DATASET CONTENT START

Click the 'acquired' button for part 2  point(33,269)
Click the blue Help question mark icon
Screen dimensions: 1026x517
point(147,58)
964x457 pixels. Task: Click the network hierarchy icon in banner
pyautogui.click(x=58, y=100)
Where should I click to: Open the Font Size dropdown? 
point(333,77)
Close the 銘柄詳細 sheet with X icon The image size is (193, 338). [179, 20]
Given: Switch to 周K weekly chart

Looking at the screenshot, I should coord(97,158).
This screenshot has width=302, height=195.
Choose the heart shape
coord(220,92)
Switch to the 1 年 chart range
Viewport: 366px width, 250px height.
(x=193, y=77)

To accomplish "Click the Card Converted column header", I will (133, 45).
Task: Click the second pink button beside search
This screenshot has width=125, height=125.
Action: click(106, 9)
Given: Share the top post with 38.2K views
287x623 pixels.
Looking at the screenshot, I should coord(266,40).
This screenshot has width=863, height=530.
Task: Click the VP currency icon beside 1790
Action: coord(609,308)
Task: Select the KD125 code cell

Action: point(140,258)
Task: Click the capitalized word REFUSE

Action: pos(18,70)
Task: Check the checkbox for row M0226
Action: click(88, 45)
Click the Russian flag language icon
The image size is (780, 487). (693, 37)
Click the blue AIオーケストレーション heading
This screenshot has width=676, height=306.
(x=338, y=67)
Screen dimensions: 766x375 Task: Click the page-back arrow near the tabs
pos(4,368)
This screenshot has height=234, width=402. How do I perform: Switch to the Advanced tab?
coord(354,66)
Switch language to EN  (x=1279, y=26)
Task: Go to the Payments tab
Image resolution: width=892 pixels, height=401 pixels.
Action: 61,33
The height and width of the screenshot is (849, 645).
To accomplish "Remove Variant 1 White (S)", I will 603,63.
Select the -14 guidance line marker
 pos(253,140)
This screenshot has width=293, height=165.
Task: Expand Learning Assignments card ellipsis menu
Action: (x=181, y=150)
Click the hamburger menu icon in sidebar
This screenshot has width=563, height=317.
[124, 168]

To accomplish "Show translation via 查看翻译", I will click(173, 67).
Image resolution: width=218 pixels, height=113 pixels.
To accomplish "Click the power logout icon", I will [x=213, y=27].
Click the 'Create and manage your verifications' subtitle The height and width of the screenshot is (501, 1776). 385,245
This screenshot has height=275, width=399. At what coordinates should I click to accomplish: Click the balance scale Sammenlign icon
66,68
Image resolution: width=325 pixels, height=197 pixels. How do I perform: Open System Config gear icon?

DATASET CONTENT END

[PROBLEM REQUIREMENTS]: Look over the entries above. Copy every line that contains the word "with".

[RESULT FOR THIS TASK]:
Close the 銘柄詳細 sheet with X icon The image size is (193, 338). [179, 20]
Given: Share the top post with 38.2K views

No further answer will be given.